Regulating the quality of health care: Lessons from hospital accreditation in Australia and Indonesia

However, with the introduction of national health insurance schemes and the move towards universal health coverage, there is increasing recognition of the need to address quality of care as part of these reforms.


Hospital accreditation has been established in many high-income countries, and some low and middleincome countries (LMICs), as an approach to improving the quality of care that combines the two elements of quality assurance and quality improvement.


While hospital accreditation was originally introduced and managed as a professional and industry voluntary self-improvement initiative, recent reforms, such as mandatory requirements, have tended to increase government control of accreditation schemes, and to shift towards a more explicit regulatory role.


This paper builds on the analysis and review of hospital accreditation systems and recent reforms in Australia and Indonesia, to examine the questions: To what extent have these reforms shifted accreditation towards a more regulatory role?

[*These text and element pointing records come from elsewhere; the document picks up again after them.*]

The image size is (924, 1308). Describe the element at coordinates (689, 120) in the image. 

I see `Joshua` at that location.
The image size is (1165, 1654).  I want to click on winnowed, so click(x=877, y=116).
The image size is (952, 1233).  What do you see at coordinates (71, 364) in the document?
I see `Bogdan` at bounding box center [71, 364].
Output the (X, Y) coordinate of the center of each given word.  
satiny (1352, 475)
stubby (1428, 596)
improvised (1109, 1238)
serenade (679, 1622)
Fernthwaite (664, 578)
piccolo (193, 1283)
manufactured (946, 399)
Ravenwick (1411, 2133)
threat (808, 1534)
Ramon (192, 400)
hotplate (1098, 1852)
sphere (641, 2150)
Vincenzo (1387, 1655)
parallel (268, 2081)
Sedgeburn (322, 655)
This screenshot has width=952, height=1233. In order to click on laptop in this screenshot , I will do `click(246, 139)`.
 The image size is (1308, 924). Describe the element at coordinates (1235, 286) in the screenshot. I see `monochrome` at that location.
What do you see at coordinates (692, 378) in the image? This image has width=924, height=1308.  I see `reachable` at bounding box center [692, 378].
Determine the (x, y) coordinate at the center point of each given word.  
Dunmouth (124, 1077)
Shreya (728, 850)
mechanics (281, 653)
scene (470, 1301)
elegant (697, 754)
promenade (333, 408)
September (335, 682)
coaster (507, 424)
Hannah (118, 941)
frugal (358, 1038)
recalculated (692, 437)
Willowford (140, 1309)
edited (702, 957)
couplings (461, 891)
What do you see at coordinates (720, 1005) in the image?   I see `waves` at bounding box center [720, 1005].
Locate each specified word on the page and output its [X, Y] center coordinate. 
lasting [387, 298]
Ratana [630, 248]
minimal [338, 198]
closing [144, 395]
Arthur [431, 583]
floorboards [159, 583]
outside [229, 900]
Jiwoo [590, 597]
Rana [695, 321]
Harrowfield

What issues have arisen in using accreditation as a regulatory approach in the context of low and middle income countries (LMICs)?


In analysing accreditation programs from a regulatory perspective, we use the responsive regulatory framework developed by Ayres and Braithwaite in 1995.  This framework views regulation as a series of regulatory actions or tools of varying degrees of intervention and cost, arranged in the shape of a pyramid. At the base of the pyramid are the least interventional and costly activities, such as self-regulation and persuasion, while progressively more intensive and costly interventions occupy successive levels of the pyramid. A well buy Instagram likes at Instalikesfast only cheapest prices on promotion your photos!

At the apex are the sanctions and ruinous powers available to government. This approach proposes that regulation should focus on low cost and low intervention activities at the base of the pyramid, and only progressively escalate if these activities fail to have the desired effect.